■ TEXTO PROPORCIONADO ■
A mi juicio no puede decirse seriamente que no exista unidad económica en el Estado español y que su mercado esté fragmentado en tantas piezas como comunidades autónomas. Tal afirmación es exagerada, y aunque se use con frecuencia coloquialmente (o a efectos retóricos en algunos escritos), el legislador no debería asumir tal aseveración como de probada certeza. Creo, más bien, que se parte de una afirmación apodíctica, la fragmentación del mercado, para montar a partir de ella una regulación que posiblemente sea del gusto de algunos grupos políticos o empresariales pero de dudosa necesidad y utilidad.
Lo que más comúnmente perciben muchos ciudadanos y empresas es la existencia de regulaciones repetidas sobre una misma materia, contenidas en leyes de las diversas comunidades autónomas. Pero estas regulaciones múltiples no implican rupturas de la unidad de mercado sino que son la simple consecuencia de una manera de entender constitucionalmente la organización del Estado, que habilita a las entidades territoriales para producir una legislación que, por razón de la diversidad de su origen, es lógico que también sea parcialmente heterogénea. Aunque a veces sería más exacto referirse a la diversidad más por razón de la abundancia de disposiciones que por la variedad de sus contenidos, que en la práctica suelen ser bastante reiterativos.
Esta legislación particular de cada comunidad autónoma introduce, en ocasiones, exigencias para el desarrollo de actividades que se fundan en razones de seguridad, ambientales, urbanísticas, sanitarias, de protección de los consumidores y usuarios, etc., que, por su naturaleza, son inevitablemente trabas a la actividad empresarial y al libérrimo funcionamiento de los mercados. Pero estas limitaciones son clásicas o tradicionales, no nuevas, ni consecuencia tampoco del Estado de las autonomías. Aun en el Estado administrativo centralista, los ayuntamientos imponían a las empresas la presentación de sus proyectos y restringían la libertad económica por cualquiera de las razones de interés general que antes se han enunciado.

■ EJERCICIO BREVE A ■
Según el texto sobre la unidad de mercado, ¿qué exigían los ayuntamientos a las empresas en el Estado administrativo centralista?
■ EJERCICIO BREVE B ■
Reescribe el texto sobre la unidad de mercado desde "Lo que más comúnmente" hasta "ser bastante reiterativos.", reemplazando "comunidades autónomas" por "regiones".
■ EJERCICIO BREVE C ■
Prolonga el texto sobre la unidad de mercado a partir de su última oración.

■ MATERIAL PROPORCIONADO ■
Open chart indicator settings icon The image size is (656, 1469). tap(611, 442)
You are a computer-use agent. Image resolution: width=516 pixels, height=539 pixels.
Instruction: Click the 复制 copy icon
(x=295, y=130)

■ RESPUESTA A ■
La presentación de sus proyectos.

■ RESPUESTA B ■
Lo que más comúnmente perciben muchos ciudadanos y empresas es la existencia de regulaciones repetidas sobre una misma materia, contenidas en leyes de las diversas regiones. Pero estas regulaciones múltiples no implican rupturas de la unidad de mercado sino que son la simple consecuencia de una manera de entender constitucionalmente la organización del Estado, que habilita a las entidades territoriales para producir una legislación que, por razón de la diversidad de su origen, es lógico que también sea parcialmente heterogénea. Aunque a veces sería más exacto referirse a la diversidad más por razón de la abundancia de disposiciones que por la variedad de sus contenidos, que en la práctica suelen ser bastante reiterativos.

■ RESPUESTA C ■
Pero ni antes ni ahora esas intervenciones son evitables, ni implican de por sí fragmentaciones del mercado. El artículo 139.2 de la Constitución no puede interpretarse en el sentido de que considere un obstáculo a la libre circulación la exigencia de autorizaciones previas. Si lo fueran, habría que eliminarlas por completo, sin excepciones y de cualquier sector económico. Y, sin embargo, como prueban las jurisprudencias norteamericana, europea y la invocable de cualquier sistema federal, no son obstáculos contrarios a la libre competencia, o a la libertad de circulación y establecimiento, las verificaciones ordinarias del cumplimiento de la legalidad por los operadores económicos. O, al menos, no lo son siempre e indefectiblemente.
Un exceso de intervención administrativa puede ser criticable. Sobre todo si hay formas de evitarlo sin merma de la precaución y el cuidado de los valores generales antes referidos. Aunque las intervenciones administrativas previas no rompen el mercado, sí pueden retrasar las iniciativas económicas privadas o incluso disuadir de emprenderlas. Por ello son estimables las políticas legislativas que se dirigen a la reducción o eliminación de dichas intervenciones preventivas, tradicionalmente concentradas en las autorizaciones o licencias, y su sustitución por simples comunicaciones, declaraciones responsables o inscripciones en registros que ponen en conocimiento de los órganos administrativos competentes el inicio de una actividad sin tener que esperar su visto bueno. Esta fue la técnica que generalizó, en su ámbito regulado, la Directiva de Servicios de 12 de diciembre de 2006.
Esta misma acción regulatoria y sus consecuencias puede irse ampliando y aplicando a sectores distintos de los contemplados en la Directiva de Servicios. El legislador lo ponderará. También es posible reducir las intervenciones administrativas previas, aun en los casos en que sean inevitables, modulándolas conforme a criterios de proporcionalidad y subsidiariedad.
Dentro de este marco jurídico general, que estoy recordando, han de enmarcarse las disposiciones de la Ley 20/2013, que podemos ahora examinar de modo más particularizado.
El esquema regulatorio de la Ley se apoya en cuatro ideas fundamentales: primera, la ampliación de los supuestos en que el control administrativo de las actividades privadas de carácter económico no podrá ser preventivo ni podrá apoyarse, por tanto, en autorizaciones o licencias. Segunda, la extensión de la eficacia de los actos administrativos, o de las comunicaciones dirigidas a una concreta autoridad, a todo el territorio nacional, aun en el supuesto de que las decisiones provengan de entidades infraestatales. Tercera, el fomento de la cooperación interadministrativa al servicio del cumplimiento de la Ley. Y cuarta, la introducción de un conjunto de garantías administrativas y jurisdiccionales para combatir la actuación de los poderes públicos que se estime contraria a las libertades de establecimiento o circulación.
Todas estas cuestiones han sido estudiadas con minuciosidad en este libro, pero fijaré brevemente mi opinión sobre cada una de ellas para que el lector, si comparte mi criterio, pueda hacerse una composición de lugar sobre lo que podemos esperar de la nueva ley.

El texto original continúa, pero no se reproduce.